▶ _Objectives_
A. List every benefit of the k-means algorithm that the k-means clustering article below names.
B. Carry the k-means clustering article below forward from its last sentence.

▶ _Quoted passage_
— Start —

Techno Blender
Digitally Yours.

Unsupervised Learning: K-Means Clustering | by Brendan Artley | Jun, 2022

0 141


The fastest and most intuitive unsupervised clustering algorithm.

Clusters Image — By Author

In this article, we will go through the k-means clustering algorithm. We will first start looking at how the algorithm works, then we will implement it using NumPy, and finally, we will look at implementing it using Scikit-learn.

K-means clustering is an unsupervised algorithm that groups unlabelled data into different clusters. The K in its title represents the number of clusters that will be created. This is something that should be known prior to the model training. For example, if K=4 then 4 clusters would be created, and if K=7 then 7 clusters would be created. The k-means algorithm is used in fraud detection, error detection, and confirming existing clusters in the real world.

The algorithm is centroid-based, meaning that each data point is assigned to the cluster with the closest centroid. This algorithm can be used for any number of dimensions as we calculate the distance to centroids using the euclidian distance. More on this in the next section.

The benefits of the k-means algorithm are that it is easy to implement, it scales to large datasets, it will always converge, and it fits clusters with varying shapes and sizes. Some disadvantages of the model are that the number of clusters is chosen manually, the clusters are dependent on initial values, and that it is sensitive to outliers.

K-means Steps

The steps of training a K-means model can be broken down into 6 steps.

Step 1: Determine the number of clusters (K=?)

It is best if K is known before model training, but if not, there are strategies to find K. The most common is the elbow method, which plots the sum of the squared distances as K increases. By looking at the plot, there should be a point where increasing the size of the cluster provides minimal gain to the error function. This is known as the elbow and should be chosen as the value for K. This is shown in the following graphic.

Elbow Method Graphic — By Author

Step 2: Initialize cluster centroids

The next step is to initiate K centroids as the centers of each cluster. The most common initialization strategy is called Forgy Initialization. This is when the centroids for each cluster are initiated as random data points from the dataset. This converges quicker than random initialization as clusters are more likely to be present near data points.

More complex strategies like k-means++ initialization aim to choose initial points that are as far from each other as possible. This strategy has proven to be the best initialization method for the k-means algorithm. You can see the mathematics behind k-means++ here.

— End —

▶ _Dataset section_
— Start —

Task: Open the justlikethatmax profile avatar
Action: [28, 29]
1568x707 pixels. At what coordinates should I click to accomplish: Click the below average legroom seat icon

— End —

▶ _Answers to the exercises_
A.
- It is easy to implement.
- It scales to large datasets.
- It will always converge.
- It fits clusters with varying shapes and sizes.

B.
Step 3: Assign data points to clusters

After initializing K clusters, each data point is assigned to a cluster. This is done by iterating over all the points in the data and calculating the euclidian distance to each centroid. The formula for euclidian distance works with any two points in n-dimensional euclidian space. This means that a data point with any number of dimensions is assigned to the closest cluster.

Euclidian Distance Formula — By Author

Step 4: Update cluster centroids

Once each data point is assigned to a cluster we can update the centroids of each cluster. This is done by taking the mean value of each data point in the cluster and assigning the result as the new center of the cluster.

Step 5: Iteratively Update

Then, using the newly calculated centroids we go through all the data points and re-assign them to clusters and re-calculate the centroids. This is done repeatedly until the centroid values do not change.

The beauty of the k-means algorithm is that it is guaranteed to converge. This is a blessing and a curse as the model may converge to a local minimum rather than a global minimum. This idea will be illustrated in the following section where we implement the algorithm using Numpy, followed by the implementation in Scikit-learn.

First, we will import the necessary python packages and create a 2-dimensional data set using Scikit-learn’s make_blob function. For this article, we will be generating 300 data points that are distributed amongst 4 clusters. The generated data is shown below.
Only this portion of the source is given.